Die typische Bezeichnung in anderen Diensten (Xing, Facebook) ist “Statusmeldung”. Das ist mir zu platt. Zudem kommen die meisten Definitionen aus dem Web 2.0 Umfeld. Wenn man einen guten Begriff finden möchte, muss man aus Sicht der “Normalen” denken, Menschen also, die so etwas im Alltag nutzen, ohne sich für die Grundlagen dahinter zu interessieren.
Ich begann mit meinen Überlegungen also bei ssm -social short messaging – eine Anlehnung an sms – short messaging service. Das ist für viele ein bekannter Begriff, was wiederum bei Erklärungen sehr hilfreich ist. Nicht nur, daß diese Definition bei Twitter kaum Widerhall fand, er greift auch zu kurz und ist eben zu technisch.
Dann erklärte der Google CEO Twitter zu “eMail für Arme”, was enorm Widerhall fand, aber gar nicht so gemeint war. In seiner Rede findet sich jedoch eine andere Bezeichnung, die den Kern viel tiefer trifft: “einen Instant Messanger Dienst haben wir schon”. Das war die echte Definition für Eric Schmidt von Google. Es war die Web 1.0 Sichtweise, so wie sms die Beschreibung aus klassischer Sicht ist. Twitter ist aber weder ein Chat, noch dessen Alternative auf dem Handy.
Nun war es nur noch ein kleiner Schritt, beides zusammenzubringen:
“Twitter ist ein social news messaging (snm) Dienst.”
Wir arbeiten uns von hinten nach vorne:
- messaging meint das Versenden von Kurz-Nachrichten. Das ist der technische Teil
- news meint Nachrichten aller Art, die aber unbedingt aktuell sein müssen
- social meint einen Bekanntenkreis
- Alles zusammen meint: aktuelle Nachrichten in kurzer Form, die in meinem Bekanntenkreis relevant sind. Das geht dann vom Aufenthaltsort, über die Geburt eines Kindes, bis hin zur menschlichen Tragödie am anderen Ende des Atlantik. Themen also, die man sonst bei einem Kaffee mit Freunden, einer Party, einer Lokalzeitung oder in den Fernsehnachrichten findet – aber immer gefiltert durch ein persönliches soziales Netzwerk.
- Wichtig ist hierbei der Begriff: “Bekannter”. Er ist um einiges flacher als “Freund”, beschreibt das Netzwerk aber ganz gut. Themen im Freundeskreis sind für Twitter oft zu intim, Themen unter Unbekannten irrelevant – das betrifft v.a. viele der “normalen Nachrichten”.

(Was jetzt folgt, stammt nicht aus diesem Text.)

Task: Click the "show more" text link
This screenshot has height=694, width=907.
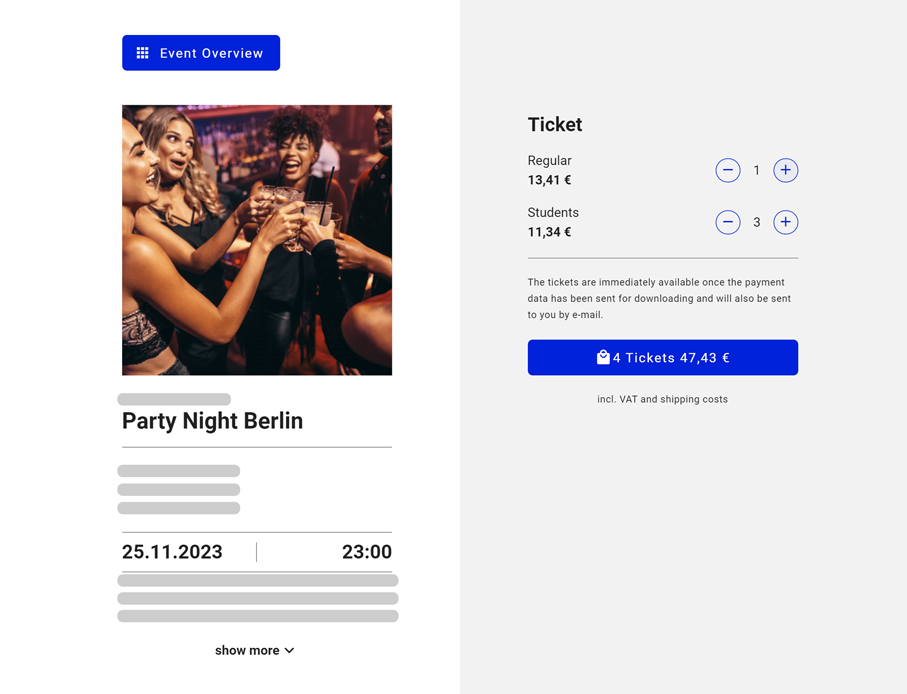Action: (x=247, y=651)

in diesem Sinne kann man “Following” auch als “Kontakt halten” bezeichnen, was wiederum kein technischer Begriff ist, sondern ein Begriff der sozialen Kommunikation, der für viele der Web 2.0 Communities zutrifft. Und darum geht es doch auch.
- Zudem kann der Begriff snm dem privaten Nutzungsverhalten angepasst werden. Manche kommunizieren sehr privat, andere wiederum sehr breit. All’ das passt in diese Definition der neuen Kommunikationsform des social news messaging. Auf deutsch: Sozialer Nachrichten Austausch.
- Diese Definition erlaubt es auch, Twitter in den Raum der Kommunikationsmedien einzuordnen. Es ist eine Art der Kommunikation, die im Gegensatz zu vielen anderen technologischen Medien wesentlich dichter an der Face-to- Face- Kommunikation ist, im Gegensatz zu dieser aber kein tiefes Erleben und gefühlsmäßiges Erinnern ermöglicht. Hierzu sei der Vergleich zwischen meinem Twitter- Stream zum Pink- Konzert mit einem eigenen Konzerterlebnis empfohlen.
Im Unterschied zu Fernsehen und Zeitung sieht man auch, daß es bei diesen Medien immer ein persönliches Erleben ist, kein soziales (Ausnahmen bestätigen die Regel).
Nachtrag: bei Dave Winer (RSS und Weblog Pionier) wird derzeit die gleiche Diskussion geführt, liegt aber näher am Alltagsbegriff: Wie werden die Menschen zu “twittern” sagen?